If I test this part stand-alone, in a circuit where there’s nothing but a bench power supply providing 5V and then a (separate) regulator stepping that down to 3.3V, and then I tie the LV side of a channel to either +3.3V or GND, I see the expected output of either 5V or 0V on the HV side. OK, seems great.
However, when I try to actually use this part, and I drive the LV input from a GPIO pin on my RP2040-Zero, alternating between high and low every 3 seconds, I can see, with a volt meter on the LV side, the input going from +3.3V to 0V and back, but the HV output side stays high (+5V) all the time.
What could cause this? I’ve tried it with pull-up resistors (silly, since the part appears to have them included), pull-downs, etc. I just cannot get this thing to function in an actual circuit. What could I possibly be doing wrong? Ideas?
Yep that isn’t a circuit drawing , how it powered ?? Where are you measuring voltages??
Are grounds common between hv and lv ?
What are the output voltages from the micro board in both cases ? Can the 5v pin supply power ?
Are the power connections/0v continuous across the top and bottom ?
“ The Arduino RP2040 Connect operates at 3.3 V, and has the 5V pin (VUSB) disabled by default. This is a safety precaution, as connecting higher voltage signals to the board can damage the hardware.”
The 5V pin will be enabled if the pads marked VUSB are shorted, by soldering them.
Your picture is useless, it indicates how you might put the wires but there is no collation to the actual circuit. Your breadboard could be the cause of your problem, maybe the missing HV connections, or many other things. You will get a much more accurate answer when the annotated schematic is posted.
Here’s the schematic, although please understand: I have disconnected the speed controller, and I’ve disconnected the motor driver. I’m literally just working with 2 buck converters, stepping down from 36VDC to 5.0V and 3.3V, the RP2040-Zero, and the level shifter chip. Nothing else. I’ve removed every variable I can think of.
I’ve tried three different parts of those 12 pin, 4-way level shifters, and none of them worked, and all failed in the same way. Then, on a lark, I tried a TXS0108E that I had on hand… and it worked perfectly right out of the gate. I have another 5 of the 4 channel shifters, but… I’m not sure it’s worth my time. I generally expect that parts mostly work.
I still struggle to understand why those smaller level shifters are failing, especially considering that they’re made of discrete components, and TXS0108E is an IC, but that’s what I’m seeing.

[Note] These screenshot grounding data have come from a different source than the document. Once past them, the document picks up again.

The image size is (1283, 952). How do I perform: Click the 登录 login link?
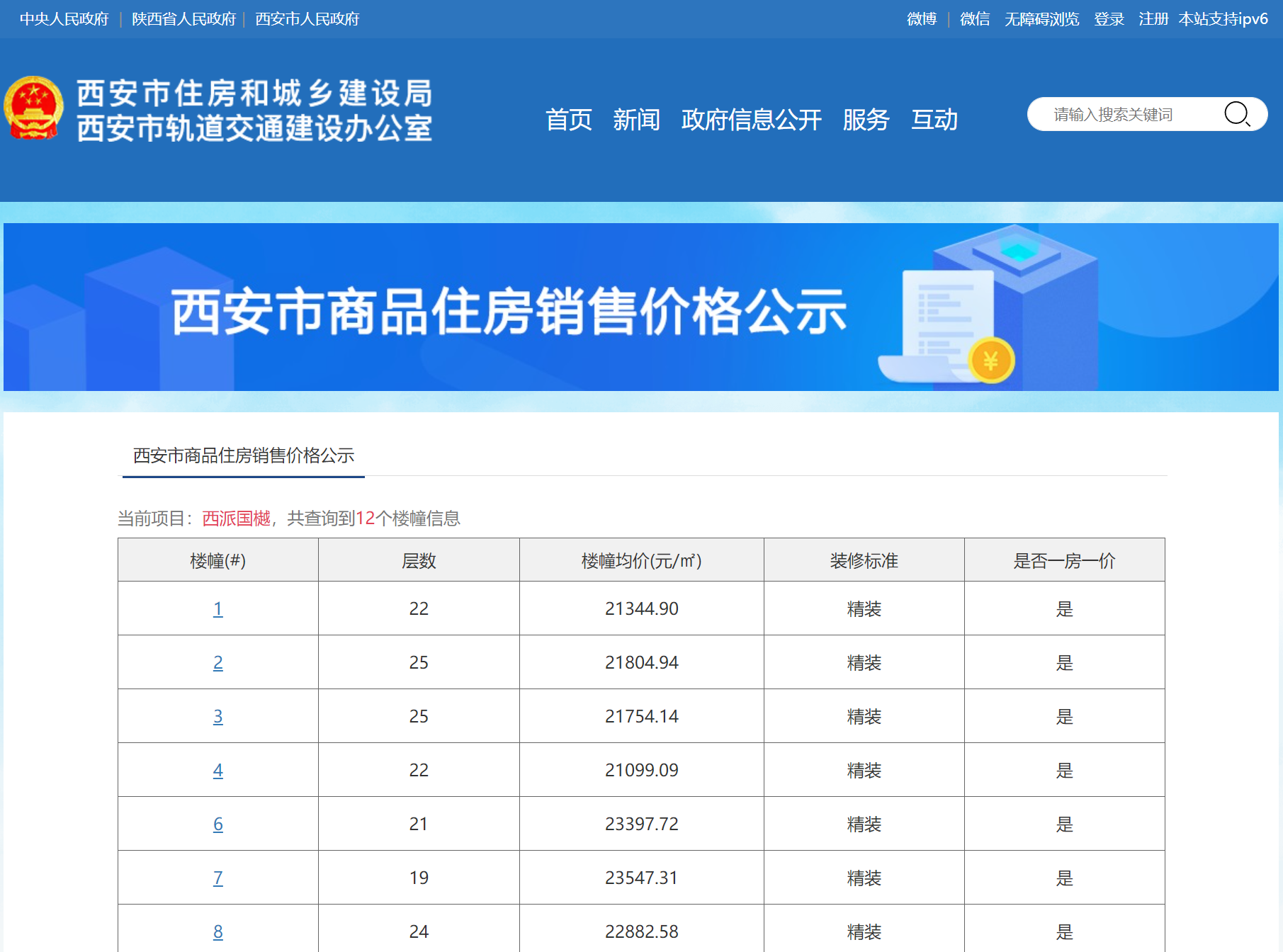click(1109, 19)
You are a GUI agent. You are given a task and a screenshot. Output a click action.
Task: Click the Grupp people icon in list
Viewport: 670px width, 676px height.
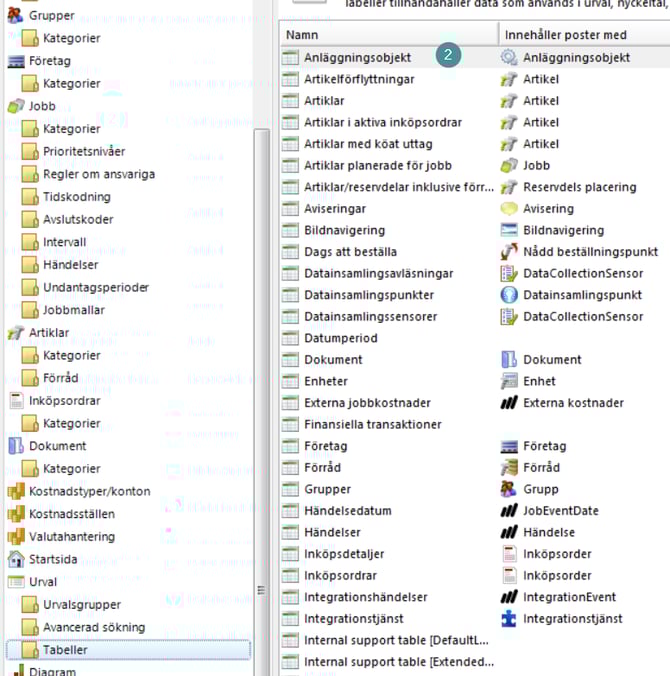coord(510,489)
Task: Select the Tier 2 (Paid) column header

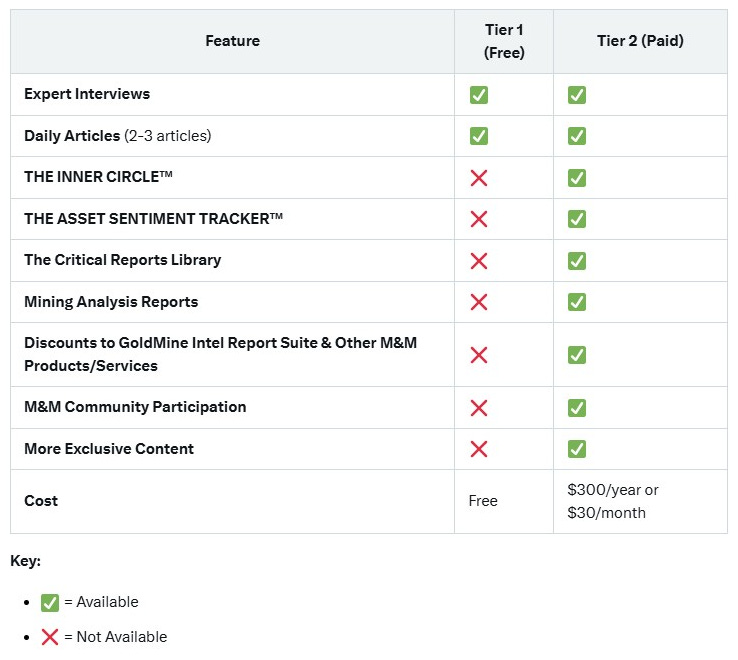Action: 640,41
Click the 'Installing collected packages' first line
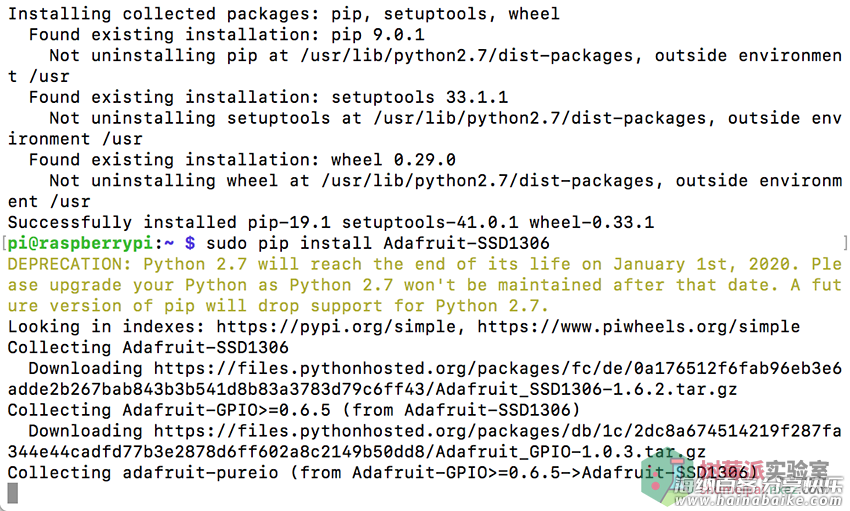The height and width of the screenshot is (511, 850). [284, 14]
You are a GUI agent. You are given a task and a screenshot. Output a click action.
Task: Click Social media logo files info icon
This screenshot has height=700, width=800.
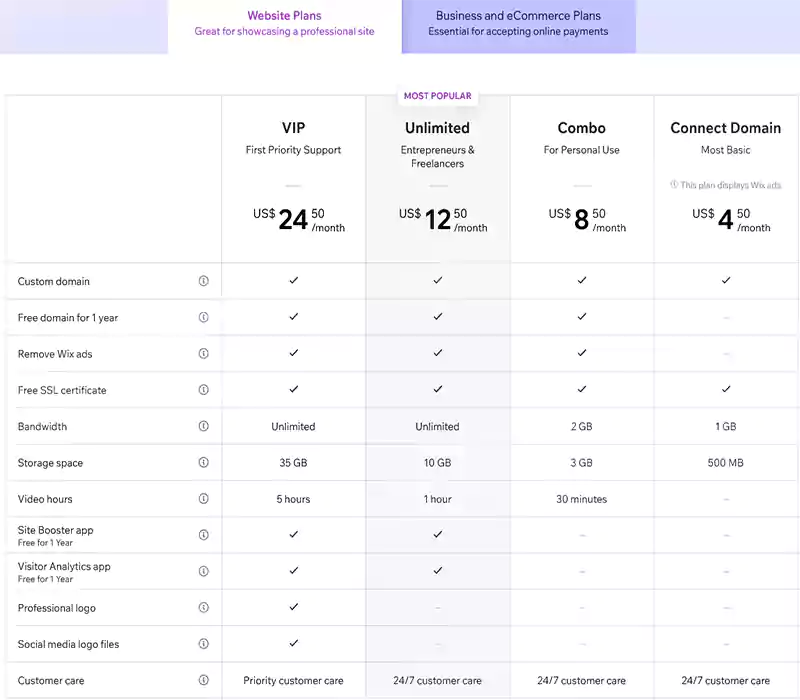tap(204, 644)
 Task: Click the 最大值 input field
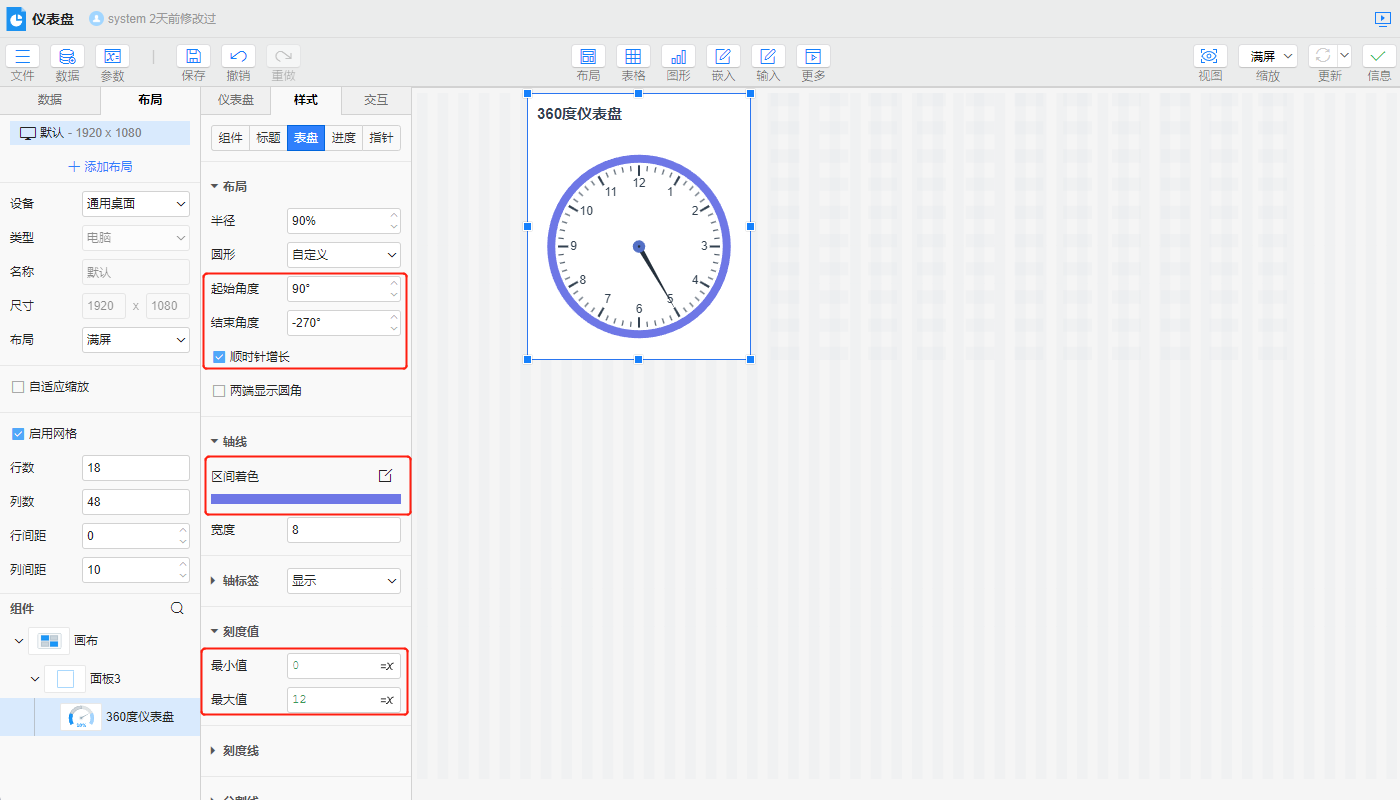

I’m more than a little pissy about this because I have a PCB being fabricated based on the 4 channel, 12-pin parts, but at least I no longer feel like I’m ‘missing something’, since other level shifters are working as expected.
Maybe I just got a bum batch of parts, but what do I know?
The "LDO" stuff is BS.
Do your items look EXACTLY like these, having no solder? (That would guarantee their non-op.)
If you soldered them, perhaps you could demo same.
Yeah, I soldered the pins onto the board myself, and I’m quite confident in my soldering skills (been doing it every few weeks for 35+ years, without issue).
Those modules are designed for I2C level shifting.
The can only pull-down. Pull up is always weak, through the 10k resistors.
The LED in the test of post#3 should have been between HV1 and 5volt, not ground.
The first opto diagram in post#16 therefore won't work, the last one will.
Leo..
You can level logic on 1 line with a diode and a pullup, I bought the cheap 74HC405 in bulk… 16 pins for 6 channels of 5 to 3. I think I got 3 or 4 per $1 pre-COVID.
There is no need to raise 3.3V signals to 5V since 3V is enough to be HIGH to 5V pins.